From humble beginnings as a way to teach African women to sew, Mango Rains has evolved into a West End sustainable fashion icon able to engage young and old fashionistas with ease.
Mango Rains owner and creator Virginia Bailey is passionate about sustainable fashion and since the label’s inception in late 2013, has created two sewing schools for women in Kenya. Virginia says, “Teach a woman to sew and you’ll see their whole community benefit.” All profits from her sales go directly to the sewing schools and associated charities. When asked about her thoughts on sustainable fashion in Australia, Virginia says, “I really think there is a bright future for sustainable fashion in Australia and I’m so excited to see it grow.”
Not only does Mango Rains support communities in need, but it’s also giving the market for Australian made products a boost. Through her shop front in West End, Virginia and her two colleagues design and sew all the unique pieces on display and for sale. Virginia, a mining engineer by trade, concedes that she did not attend fashion school, but instead was taught to sew by her mother. The quality of her pieces proves that this is not a problem for Mango Rains. Spending several years working as an engineer in Africa gave Virginia the passion for the bold wax print fabric used in her garments, and the local women gave her the inspiration to create her incredible designs.
The fabric itself is made using the Batik method, which originated mainly from Indonesia but is also practised in many African countries. The Batik method used in Mango Rains designs is a manual wax-resist dyeing technique applied to cotton fabric, which locks in the dye to maintain the vivid colours. Virginia sources her fabric from markets in Kenya, Ghana and Malawi and says, “Ghana is number one for top quality fabric – it’s what they’re known for.”

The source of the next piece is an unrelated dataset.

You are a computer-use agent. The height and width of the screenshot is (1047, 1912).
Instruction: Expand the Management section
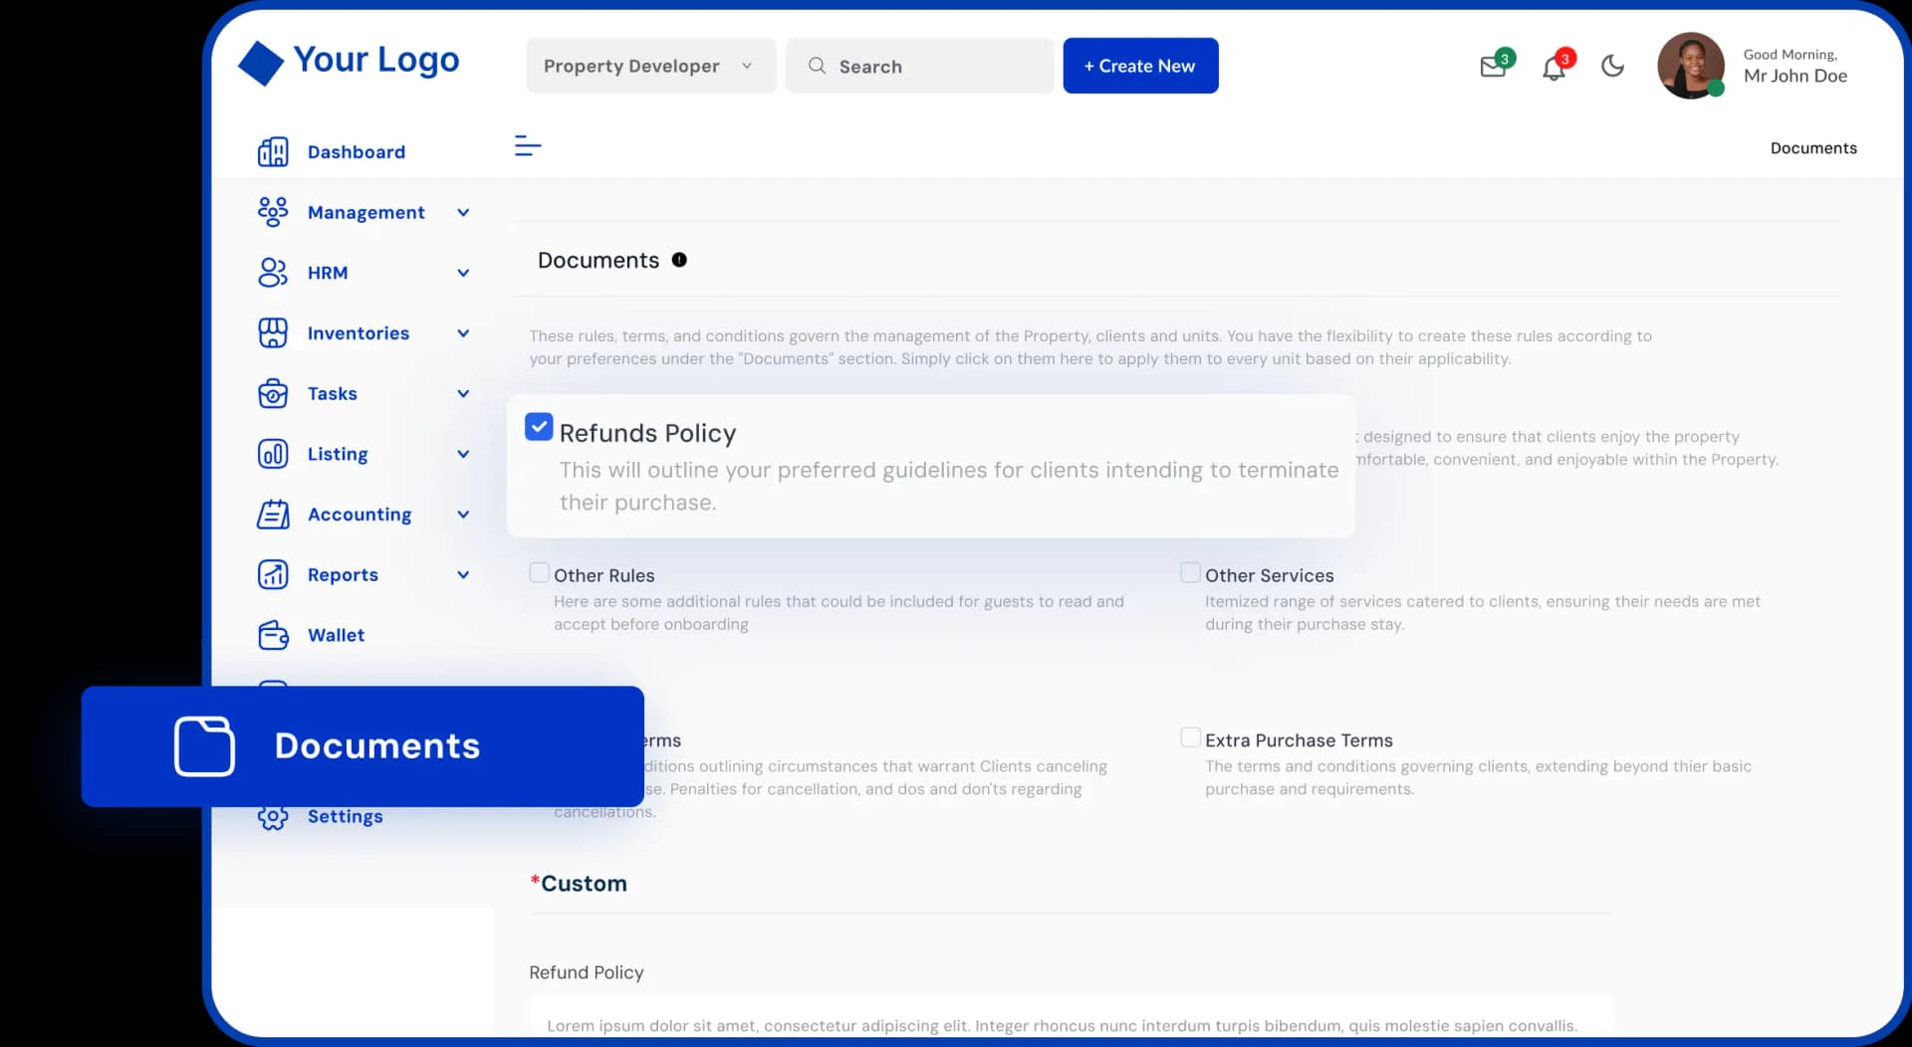coord(463,212)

In less than 12 months, Virginia’s brand has really taken off. Mango Rains was this year’s platinum label at Brisbane’s Undressed Runway show held in early October and featured a range of new pieces, including backless dresses and shorts with new bold prints. Her collection is constantly evolving and she offers a custom fit option for those wanting something to fit their unique body shape or those who are in need of a standout design for a special occasion. Virginia says, “I’d rather see my clothes on someone who is absolutely rocking it, rather than gathering dust in a closet.” Her designs can easily transform from daytime chic, to nighttime glamour just by adding heels and earrings.
The Mango Rains designs are also a quiet nod to the bold colours and shapes of the 80s, but with a modern twist — it really gives women who wear them a confidence that no other brand offers. Not only does the wearer feel safe in the knowledge that their outfits were made sustainably, but they are also contributing to the Australian made fashion industry.